Late is the title of The 77s' eleventh album, released in 2000 on the band's own Fools of the World label.

Track listing
 "Unbalanced"
 "Sevens"
 "The Years Go Down"
 "Best I Had"
 "Blue Sky"
 "Related (Unreleased Jacked Version)"
 "Mr.
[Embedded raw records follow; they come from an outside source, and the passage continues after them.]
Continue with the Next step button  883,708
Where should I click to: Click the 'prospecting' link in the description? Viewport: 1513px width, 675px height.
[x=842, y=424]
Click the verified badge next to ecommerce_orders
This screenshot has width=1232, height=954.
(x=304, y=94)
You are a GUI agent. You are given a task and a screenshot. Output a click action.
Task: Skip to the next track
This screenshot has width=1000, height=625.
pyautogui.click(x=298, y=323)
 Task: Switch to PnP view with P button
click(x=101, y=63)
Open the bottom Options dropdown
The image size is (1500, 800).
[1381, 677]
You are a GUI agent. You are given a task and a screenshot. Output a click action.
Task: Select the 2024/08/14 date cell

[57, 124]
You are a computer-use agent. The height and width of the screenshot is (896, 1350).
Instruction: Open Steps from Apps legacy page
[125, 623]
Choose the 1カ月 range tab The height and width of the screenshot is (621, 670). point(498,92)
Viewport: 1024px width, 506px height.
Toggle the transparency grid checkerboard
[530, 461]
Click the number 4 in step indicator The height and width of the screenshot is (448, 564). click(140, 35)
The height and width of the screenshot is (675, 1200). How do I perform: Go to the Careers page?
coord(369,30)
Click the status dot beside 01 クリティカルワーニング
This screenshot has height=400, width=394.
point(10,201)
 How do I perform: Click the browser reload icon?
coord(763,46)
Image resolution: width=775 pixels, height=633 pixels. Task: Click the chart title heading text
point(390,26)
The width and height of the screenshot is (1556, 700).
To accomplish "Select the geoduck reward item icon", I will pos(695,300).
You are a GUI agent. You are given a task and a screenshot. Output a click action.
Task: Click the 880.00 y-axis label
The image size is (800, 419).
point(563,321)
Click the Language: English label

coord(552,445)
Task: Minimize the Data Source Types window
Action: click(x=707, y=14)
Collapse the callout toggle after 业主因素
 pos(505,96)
Magoo (Alternate Mix)"
 "Flowers In The Sand (Alternate Mix)"
 "Outskirts (Alternate Mix)"
 "You Still Love Me (Alternate Mix)"
 "Honey Run (Instrumental Mix)"
 "Shotgun Angel" (Bill Sprouse, Jr Cover)
 "Go With God, But Go" (Live/Unreleased)
 "Perfect Blues" (Live/Unreleased)
 "Dave's Blues" (Live/Unreleased)
 "Denomination Blues"  (Live/Unreleased)

The band
 Mike Roe - guitars and lead vocals.
 Mark Harmon - bass guitars and background vocals.
 Bruce Spencer - Drums, percussion and vocals.

Additional musicians
Carey Avery: Percussion on "Outskirts".
Live tracks feature David Leonhardt on guitar & Brian Myers on percussion.

Production notes
"Go With God, But Go" recorded live at the Canal Street Tavern in Dayton, Ohio October 15, 1997.
"Perfect Blues" recorded live at Christ's Church, UCC in St Louis, Missouri November 5, 1997.
"Dave's Blues" recorded at Mt. Vernon Nazarene College in Mt. Vernon, Ohio October 8, 1997. *"Denomination Blues" recorded at Madison's Cafe in Seattle, Washington November 5, 1997.